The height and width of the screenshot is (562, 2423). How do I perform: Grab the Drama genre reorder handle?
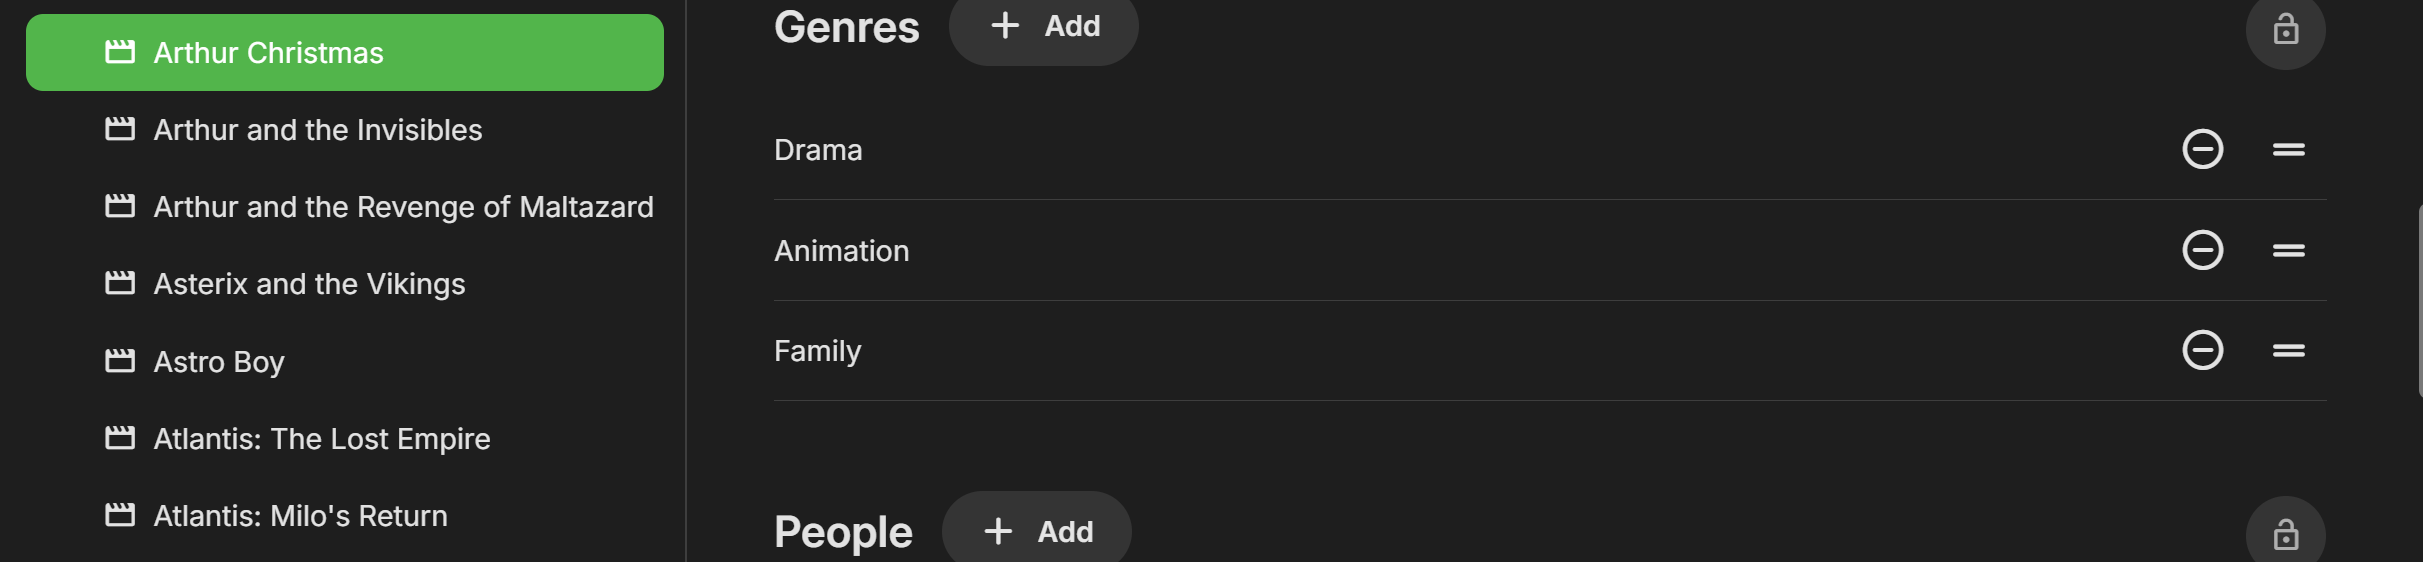[x=2288, y=150]
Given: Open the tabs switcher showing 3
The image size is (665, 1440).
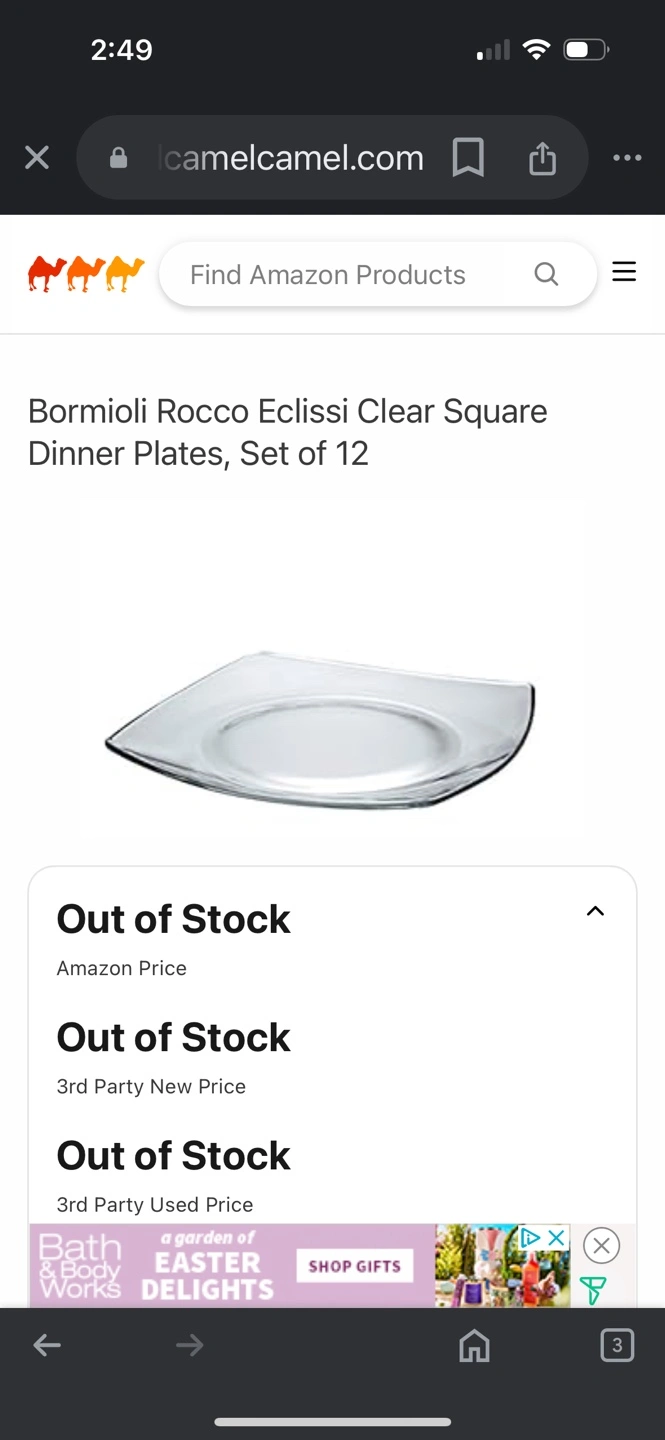Looking at the screenshot, I should [617, 1345].
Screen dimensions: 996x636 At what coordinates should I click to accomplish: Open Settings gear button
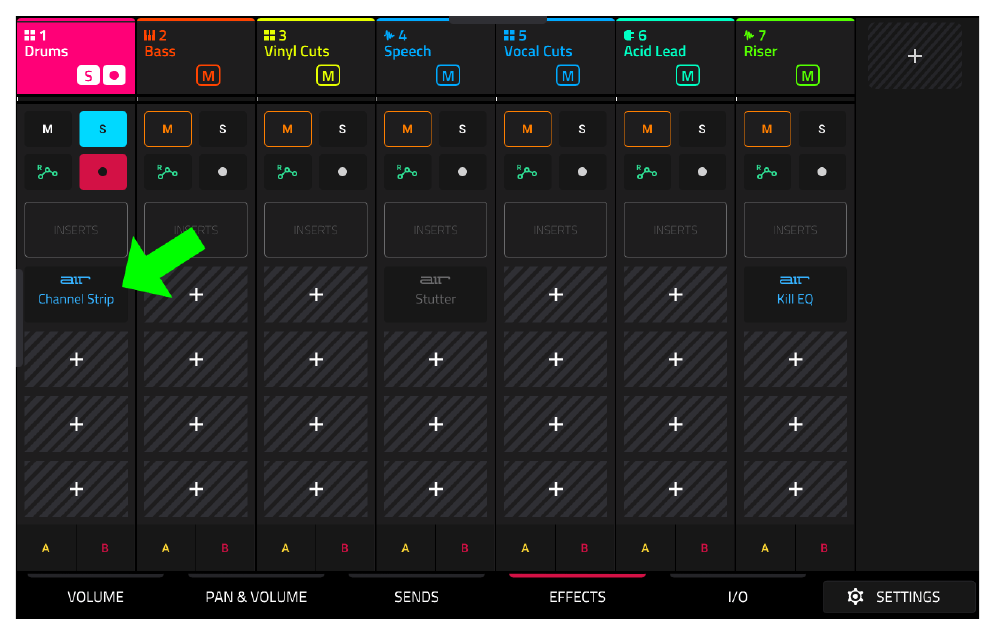(899, 597)
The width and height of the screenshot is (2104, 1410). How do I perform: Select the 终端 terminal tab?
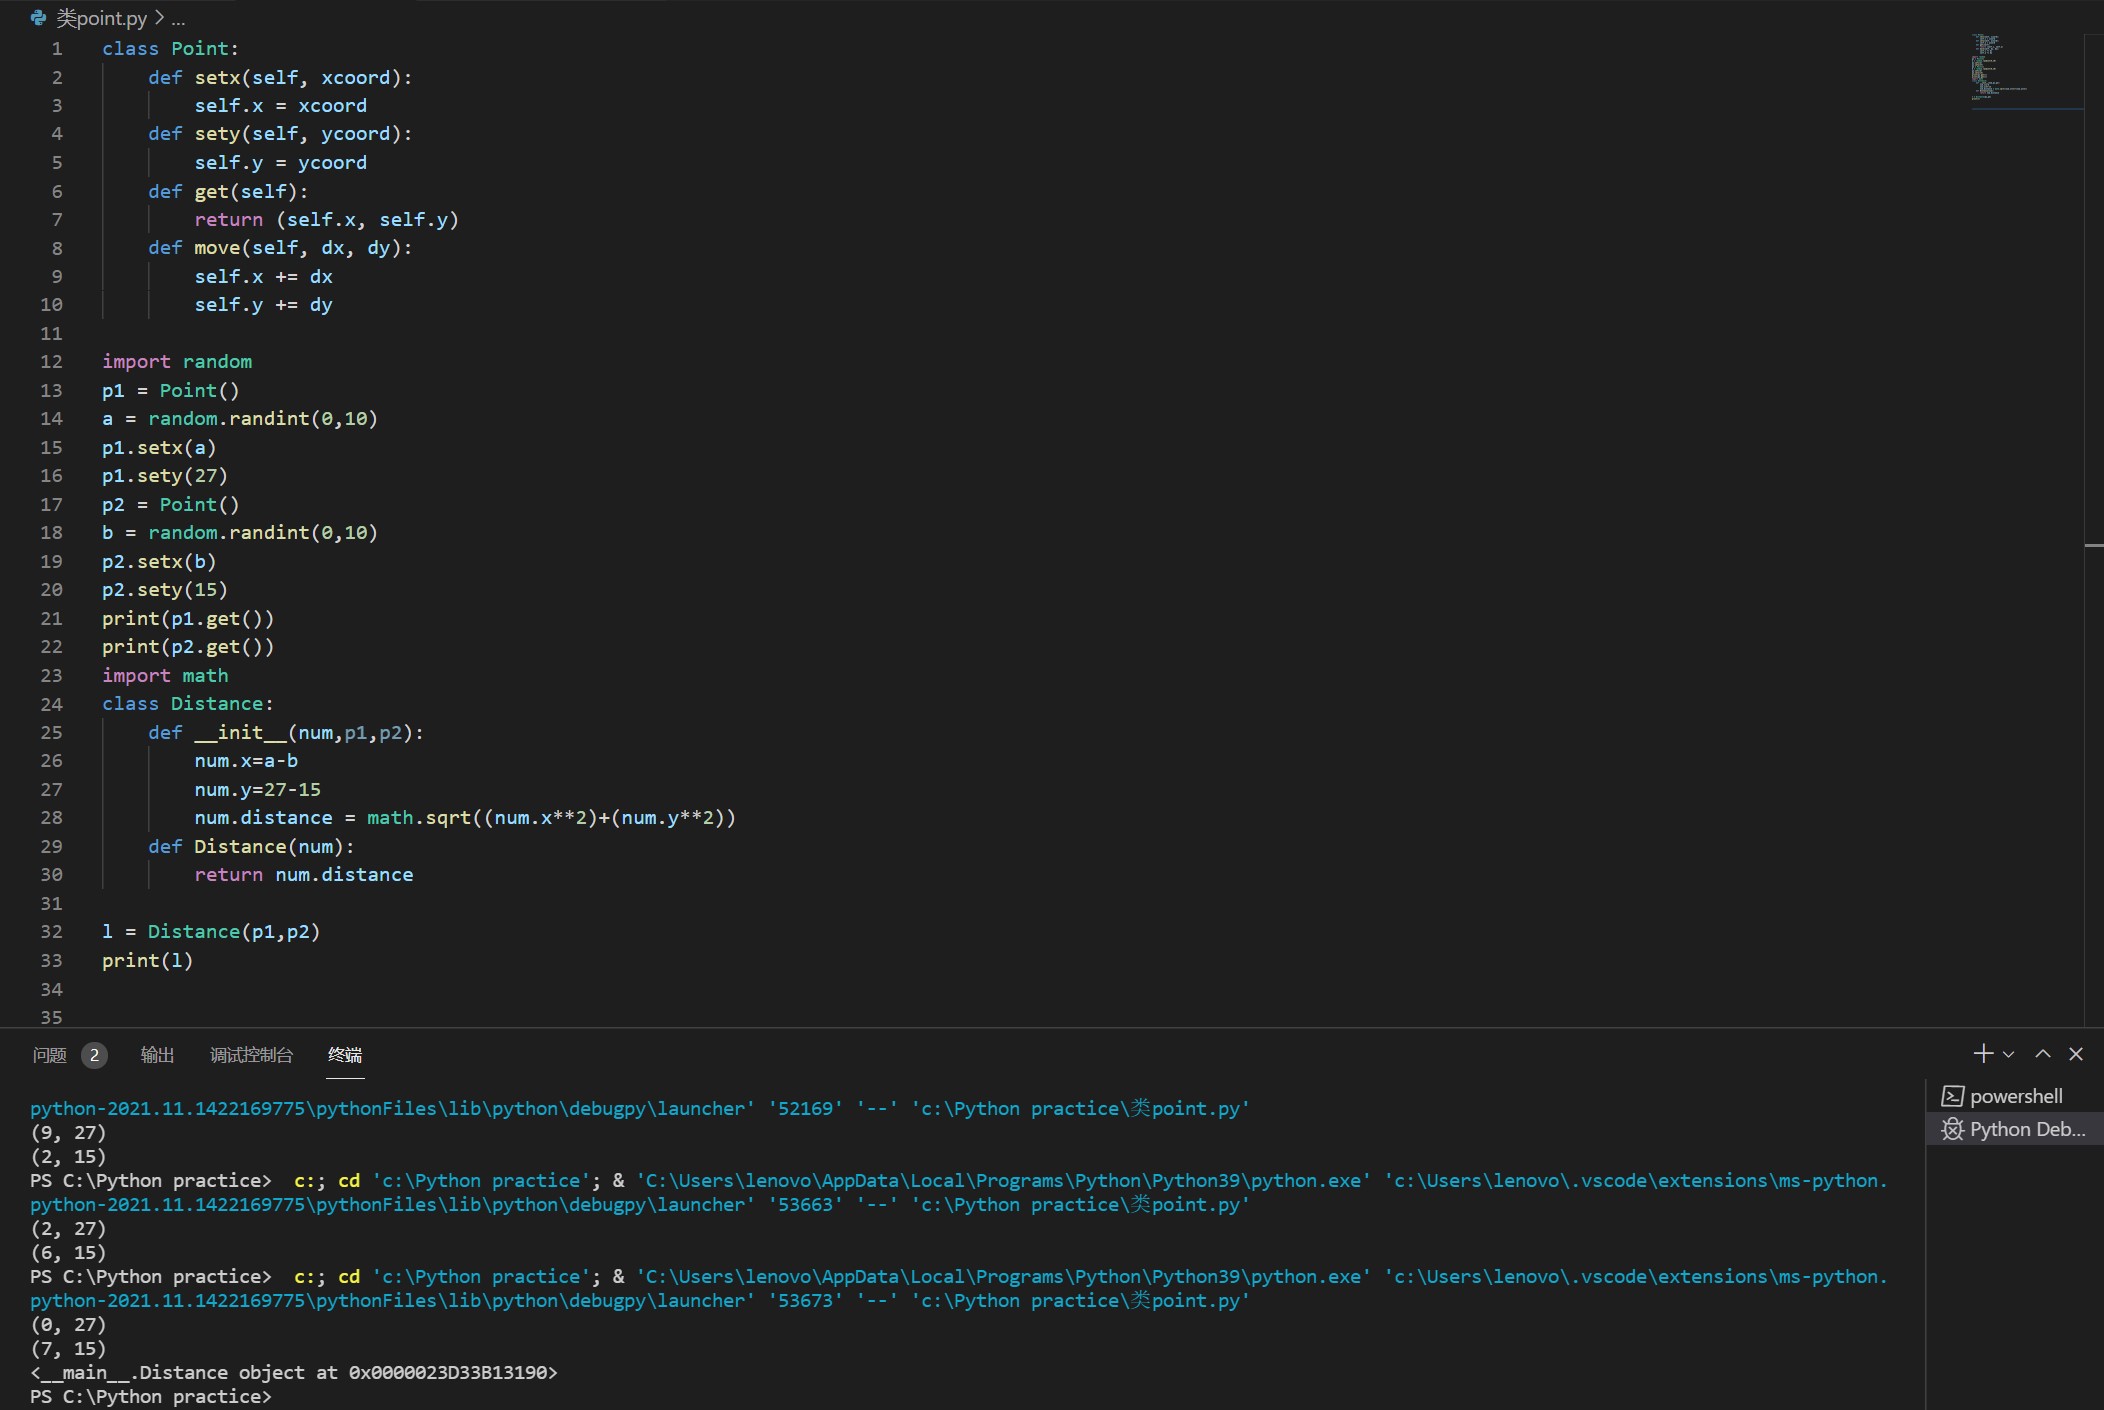tap(345, 1055)
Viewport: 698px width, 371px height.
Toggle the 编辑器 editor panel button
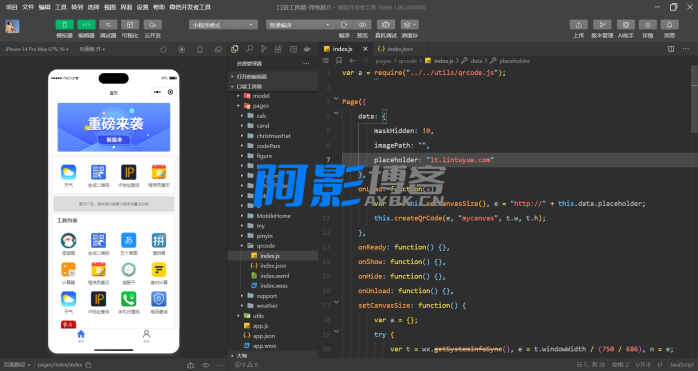pos(86,25)
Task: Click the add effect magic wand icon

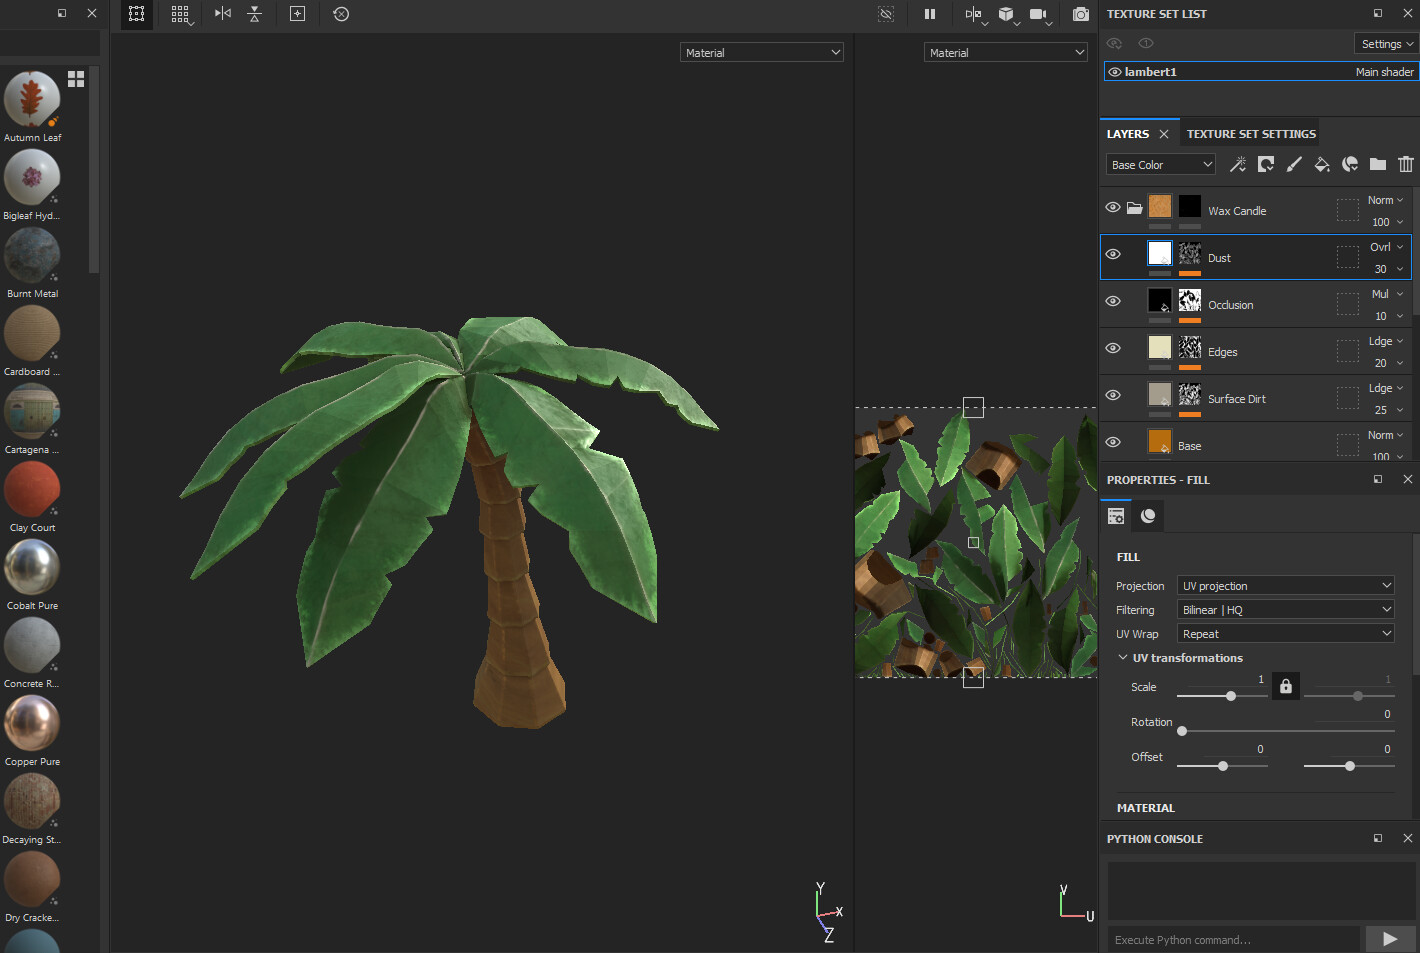Action: point(1238,165)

→ **TASK INSTRUCTIONS**:
Rescale everything from the line containing "The width and" down to the end of the data: rewrite those lines in full, requests included, multiplying each coordinate in the answers by 0.65 and rounding to the nearest whole number, with halves rounded up. Leave the numbers in the requests unchanged, and omit the pictures.

→ **EXERCISE RESULT**:
The width and height of the screenshot is (2104, 1410). How do I perform: Select the 终端 terminal tab?
tap(224, 686)
Viewport: 698px width, 371px height.
Toggle the 编辑器 editor panel button
pos(56,16)
Task: Click the add effect magic wand icon

Action: point(805,107)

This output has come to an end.